Carskadon has written many scientific papers, and she has received a number of honors, including an honorary doctor of sciences degree from Gettysburg College, Lifetime Achievement Award of the National Sleep Foundation, Outstanding Educator and Distinguished Scientist Awards of the Sleep Research Society.  She is an elected Fellow of the Association for Psychological Science and Fellow of the American Association for the Advancement of Science.
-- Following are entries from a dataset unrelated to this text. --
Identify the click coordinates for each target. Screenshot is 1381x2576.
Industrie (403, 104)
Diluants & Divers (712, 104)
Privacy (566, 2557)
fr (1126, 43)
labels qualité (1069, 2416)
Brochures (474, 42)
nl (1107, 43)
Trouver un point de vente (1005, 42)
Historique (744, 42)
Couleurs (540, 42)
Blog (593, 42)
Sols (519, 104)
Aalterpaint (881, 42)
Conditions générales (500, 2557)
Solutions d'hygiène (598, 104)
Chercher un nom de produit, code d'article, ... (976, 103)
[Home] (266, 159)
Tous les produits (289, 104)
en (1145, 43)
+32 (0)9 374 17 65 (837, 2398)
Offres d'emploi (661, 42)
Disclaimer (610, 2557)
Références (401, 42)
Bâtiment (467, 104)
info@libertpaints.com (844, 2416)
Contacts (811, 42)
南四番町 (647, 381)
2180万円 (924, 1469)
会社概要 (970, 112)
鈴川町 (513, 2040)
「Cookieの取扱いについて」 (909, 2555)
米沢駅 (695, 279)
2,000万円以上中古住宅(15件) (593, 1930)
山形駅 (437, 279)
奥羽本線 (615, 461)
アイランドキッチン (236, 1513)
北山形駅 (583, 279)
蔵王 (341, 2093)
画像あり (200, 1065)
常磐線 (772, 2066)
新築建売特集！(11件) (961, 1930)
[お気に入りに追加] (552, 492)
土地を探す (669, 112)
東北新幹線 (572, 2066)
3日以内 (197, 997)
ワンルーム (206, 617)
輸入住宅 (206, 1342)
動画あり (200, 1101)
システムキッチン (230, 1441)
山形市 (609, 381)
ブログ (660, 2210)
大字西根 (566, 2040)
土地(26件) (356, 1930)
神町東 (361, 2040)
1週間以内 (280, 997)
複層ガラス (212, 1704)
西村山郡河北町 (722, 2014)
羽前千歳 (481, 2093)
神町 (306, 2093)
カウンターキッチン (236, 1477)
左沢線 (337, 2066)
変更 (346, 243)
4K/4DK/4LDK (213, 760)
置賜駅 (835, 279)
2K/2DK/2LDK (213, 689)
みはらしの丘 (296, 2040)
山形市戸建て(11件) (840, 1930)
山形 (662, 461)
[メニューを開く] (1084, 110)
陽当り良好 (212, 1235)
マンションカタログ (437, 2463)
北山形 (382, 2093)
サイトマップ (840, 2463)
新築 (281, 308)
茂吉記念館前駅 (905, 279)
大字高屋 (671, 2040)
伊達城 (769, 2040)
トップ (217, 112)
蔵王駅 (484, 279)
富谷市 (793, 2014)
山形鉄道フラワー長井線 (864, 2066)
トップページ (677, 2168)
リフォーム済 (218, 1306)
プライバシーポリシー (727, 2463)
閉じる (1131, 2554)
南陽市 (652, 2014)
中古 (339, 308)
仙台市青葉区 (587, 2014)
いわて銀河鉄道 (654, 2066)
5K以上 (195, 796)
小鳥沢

Dr. Amy Wolfson, Loyola University Maryland

Amy R. Wolfson, Professor of Psychology, Loyola University Maryland, has been published in numerous prestigious peer-reviewed journals and is the author of two books, The Woman’s Book of Sleep: A Complete Resource Guide and The Oxford Handbook of Infant, Child, and Adolescent Sleep and Behavior. Wolfson was awarded a six-year $1.1 million grant from the National Institutes of Health in 2005 for her Young Adolescent Sleep-Smart Pacesetter Program, a longitudinal study of urban, middle school students' sleep patterns and hygiene, behavioral well-being, and academic performance. As a co-editor, she recently completed a special issue for Sleep Health on Sleep Science and Policy: A Focus on School Start Times (October 2017) and her current research is addressing the implications of physical health habits, such as caffeine consumption, on adolescents’ sleep, as well as examining implications of the transition from high school to college on sleep timing, duration, and regularity. She teaches largely undergraduate courses on sleep and circadian rhythms, gender and leadership, mental health, health psychology, and women's
studies. Wolfson came to Loyola in 2014, serving as the Vice President of Academic Affairs until 2017. Previously, she was on the faculty at the College of the Holy Cross, an exclusively undergraduate liberal arts college, where she chaired the psychology department and served as associate dean of the faculty from 2010-2014. Currently, she serves on the board of trustees for Start School Later.